• _Activity_
Could every line of the data be copied out once more, exactly?

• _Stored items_
____________

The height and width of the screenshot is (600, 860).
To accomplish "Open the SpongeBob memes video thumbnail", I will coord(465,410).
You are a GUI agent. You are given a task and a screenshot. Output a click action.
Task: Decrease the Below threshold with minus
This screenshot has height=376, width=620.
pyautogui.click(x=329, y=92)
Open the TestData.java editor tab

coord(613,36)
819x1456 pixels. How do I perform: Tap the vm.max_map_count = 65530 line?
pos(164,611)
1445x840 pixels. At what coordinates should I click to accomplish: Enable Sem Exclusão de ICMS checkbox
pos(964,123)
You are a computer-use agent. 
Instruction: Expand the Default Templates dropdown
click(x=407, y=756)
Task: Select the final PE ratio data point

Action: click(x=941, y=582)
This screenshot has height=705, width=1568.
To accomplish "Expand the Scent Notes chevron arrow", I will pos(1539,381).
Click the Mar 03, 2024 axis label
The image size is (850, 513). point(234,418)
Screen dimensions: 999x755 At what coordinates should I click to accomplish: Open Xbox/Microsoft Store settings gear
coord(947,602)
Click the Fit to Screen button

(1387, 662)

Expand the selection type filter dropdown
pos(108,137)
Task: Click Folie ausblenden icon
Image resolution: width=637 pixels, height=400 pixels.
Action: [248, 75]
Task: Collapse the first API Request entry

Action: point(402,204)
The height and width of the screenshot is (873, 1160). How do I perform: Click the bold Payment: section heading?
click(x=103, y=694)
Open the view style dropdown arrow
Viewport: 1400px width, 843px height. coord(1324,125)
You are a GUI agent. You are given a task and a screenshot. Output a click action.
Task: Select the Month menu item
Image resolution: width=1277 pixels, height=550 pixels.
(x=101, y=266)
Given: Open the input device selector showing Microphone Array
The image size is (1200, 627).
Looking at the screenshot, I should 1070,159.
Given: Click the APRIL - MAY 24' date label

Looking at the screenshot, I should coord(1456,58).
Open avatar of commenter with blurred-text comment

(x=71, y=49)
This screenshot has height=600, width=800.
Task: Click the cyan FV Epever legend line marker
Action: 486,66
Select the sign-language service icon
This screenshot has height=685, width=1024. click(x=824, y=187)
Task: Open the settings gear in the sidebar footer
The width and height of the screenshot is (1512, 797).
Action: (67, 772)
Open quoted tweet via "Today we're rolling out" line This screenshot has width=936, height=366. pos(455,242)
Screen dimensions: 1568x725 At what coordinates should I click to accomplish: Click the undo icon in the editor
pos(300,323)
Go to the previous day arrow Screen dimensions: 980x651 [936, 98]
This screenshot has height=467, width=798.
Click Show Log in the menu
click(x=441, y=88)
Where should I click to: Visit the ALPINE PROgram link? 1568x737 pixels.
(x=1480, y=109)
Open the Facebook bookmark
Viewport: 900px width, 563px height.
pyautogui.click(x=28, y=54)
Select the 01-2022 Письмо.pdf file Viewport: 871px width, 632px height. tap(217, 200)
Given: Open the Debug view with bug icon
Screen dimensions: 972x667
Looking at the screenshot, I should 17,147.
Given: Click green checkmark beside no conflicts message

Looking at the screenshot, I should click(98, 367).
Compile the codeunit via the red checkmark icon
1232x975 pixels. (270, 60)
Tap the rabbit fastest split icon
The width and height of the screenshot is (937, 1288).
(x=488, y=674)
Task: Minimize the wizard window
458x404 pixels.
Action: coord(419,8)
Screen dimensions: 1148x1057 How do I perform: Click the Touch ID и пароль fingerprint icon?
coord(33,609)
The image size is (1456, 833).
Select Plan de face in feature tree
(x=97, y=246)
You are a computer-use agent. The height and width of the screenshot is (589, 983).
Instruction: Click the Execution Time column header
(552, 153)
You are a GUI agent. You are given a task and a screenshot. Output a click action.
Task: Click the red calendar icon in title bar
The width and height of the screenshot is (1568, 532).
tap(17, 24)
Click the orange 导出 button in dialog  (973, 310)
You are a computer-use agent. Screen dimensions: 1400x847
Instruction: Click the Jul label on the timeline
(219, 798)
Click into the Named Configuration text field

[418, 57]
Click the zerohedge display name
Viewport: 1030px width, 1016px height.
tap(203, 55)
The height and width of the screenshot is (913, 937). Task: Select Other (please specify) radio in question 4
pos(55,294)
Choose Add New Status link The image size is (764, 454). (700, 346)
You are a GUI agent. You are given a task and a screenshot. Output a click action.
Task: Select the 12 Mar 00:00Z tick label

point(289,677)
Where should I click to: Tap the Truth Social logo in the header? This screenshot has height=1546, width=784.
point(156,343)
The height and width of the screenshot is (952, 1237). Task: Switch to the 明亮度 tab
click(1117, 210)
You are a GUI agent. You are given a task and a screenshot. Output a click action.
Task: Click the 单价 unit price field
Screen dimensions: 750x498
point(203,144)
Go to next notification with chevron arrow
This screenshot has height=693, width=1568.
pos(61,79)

____________

• _Response for this exercise_
The height and width of the screenshot is (600, 860).
To accomplish "Open the SpongeBob memes video thumbnail", I will coord(465,410).
You are a GUI agent. You are given a task and a screenshot. Output a click action.
Task: Decrease the Below threshold with minus
This screenshot has height=376, width=620.
pyautogui.click(x=329, y=92)
Open the TestData.java editor tab

coord(613,36)
819x1456 pixels. How do I perform: Tap the vm.max_map_count = 65530 line?
pos(164,611)
1445x840 pixels. At what coordinates should I click to accomplish: Enable Sem Exclusão de ICMS checkbox
pos(964,123)
You are a computer-use agent. 
Instruction: Expand the Default Templates dropdown
click(x=407, y=756)
Task: Select the final PE ratio data point

Action: click(x=941, y=582)
This screenshot has height=705, width=1568.
To accomplish "Expand the Scent Notes chevron arrow", I will pos(1539,381).
Click the Mar 03, 2024 axis label
The image size is (850, 513). point(234,418)
Screen dimensions: 999x755 At what coordinates should I click to accomplish: Open Xbox/Microsoft Store settings gear
coord(947,602)
Click the Fit to Screen button

(1387, 662)

Expand the selection type filter dropdown
pos(108,137)
Task: Click Folie ausblenden icon
Image resolution: width=637 pixels, height=400 pixels.
Action: [248, 75]
Task: Collapse the first API Request entry

Action: point(402,204)
The height and width of the screenshot is (873, 1160). How do I perform: Click the bold Payment: section heading?
click(x=103, y=694)
Open the view style dropdown arrow
Viewport: 1400px width, 843px height. coord(1324,125)
You are a GUI agent. You are given a task and a screenshot. Output a click action.
Task: Select the Month menu item
Image resolution: width=1277 pixels, height=550 pixels.
(x=101, y=266)
Given: Open the input device selector showing Microphone Array
The image size is (1200, 627).
Looking at the screenshot, I should 1070,159.
Given: Click the APRIL - MAY 24' date label

Looking at the screenshot, I should coord(1456,58).
Open avatar of commenter with blurred-text comment

(x=71, y=49)
This screenshot has height=600, width=800.
Task: Click the cyan FV Epever legend line marker
Action: 486,66
Select the sign-language service icon
This screenshot has height=685, width=1024. click(x=824, y=187)
Task: Open the settings gear in the sidebar footer
The width and height of the screenshot is (1512, 797).
Action: (67, 772)
Open quoted tweet via "Today we're rolling out" line This screenshot has width=936, height=366. pos(455,242)
Screen dimensions: 1568x725 At what coordinates should I click to accomplish: Click the undo icon in the editor
pos(300,323)
Go to the previous day arrow Screen dimensions: 980x651 [936, 98]
This screenshot has height=467, width=798.
Click Show Log in the menu
click(x=441, y=88)
Where should I click to: Visit the ALPINE PROgram link? 1568x737 pixels.
(x=1480, y=109)
Open the Facebook bookmark
Viewport: 900px width, 563px height.
pyautogui.click(x=28, y=54)
Select the 01-2022 Письмо.pdf file Viewport: 871px width, 632px height. tap(217, 200)
Given: Open the Debug view with bug icon
Screen dimensions: 972x667
Looking at the screenshot, I should 17,147.
Given: Click green checkmark beside no conflicts message

Looking at the screenshot, I should click(98, 367).
Compile the codeunit via the red checkmark icon
1232x975 pixels. (270, 60)
Tap the rabbit fastest split icon
The width and height of the screenshot is (937, 1288).
(x=488, y=674)
Task: Minimize the wizard window
458x404 pixels.
Action: coord(419,8)
Screen dimensions: 1148x1057 How do I perform: Click the Touch ID и пароль fingerprint icon?
coord(33,609)
The image size is (1456, 833).
Select Plan de face in feature tree
(x=97, y=246)
You are a computer-use agent. The height and width of the screenshot is (589, 983).
Instruction: Click the Execution Time column header
(552, 153)
You are a GUI agent. You are given a task and a screenshot. Output a click action.
Task: Click the red calendar icon in title bar
The width and height of the screenshot is (1568, 532).
tap(17, 24)
Click the orange 导出 button in dialog  (973, 310)
You are a computer-use agent. Screen dimensions: 1400x847
Instruction: Click the Jul label on the timeline
(219, 798)
Click into the Named Configuration text field

[418, 57]
Click the zerohedge display name
Viewport: 1030px width, 1016px height.
tap(203, 55)
The height and width of the screenshot is (913, 937). Task: Select Other (please specify) radio in question 4
pos(55,294)
Choose Add New Status link The image size is (764, 454). (700, 346)
You are a GUI agent. You are given a task and a screenshot. Output a click action.
Task: Select the 12 Mar 00:00Z tick label

point(289,677)
Where should I click to: Tap the Truth Social logo in the header? This screenshot has height=1546, width=784.
point(156,343)
The height and width of the screenshot is (952, 1237). Task: Switch to the 明亮度 tab
click(1117, 210)
You are a GUI agent. You are given a task and a screenshot. Output a click action.
Task: Click the 单价 unit price field
Screen dimensions: 750x498
point(203,144)
Go to next notification with chevron arrow
This screenshot has height=693, width=1568.
pos(61,79)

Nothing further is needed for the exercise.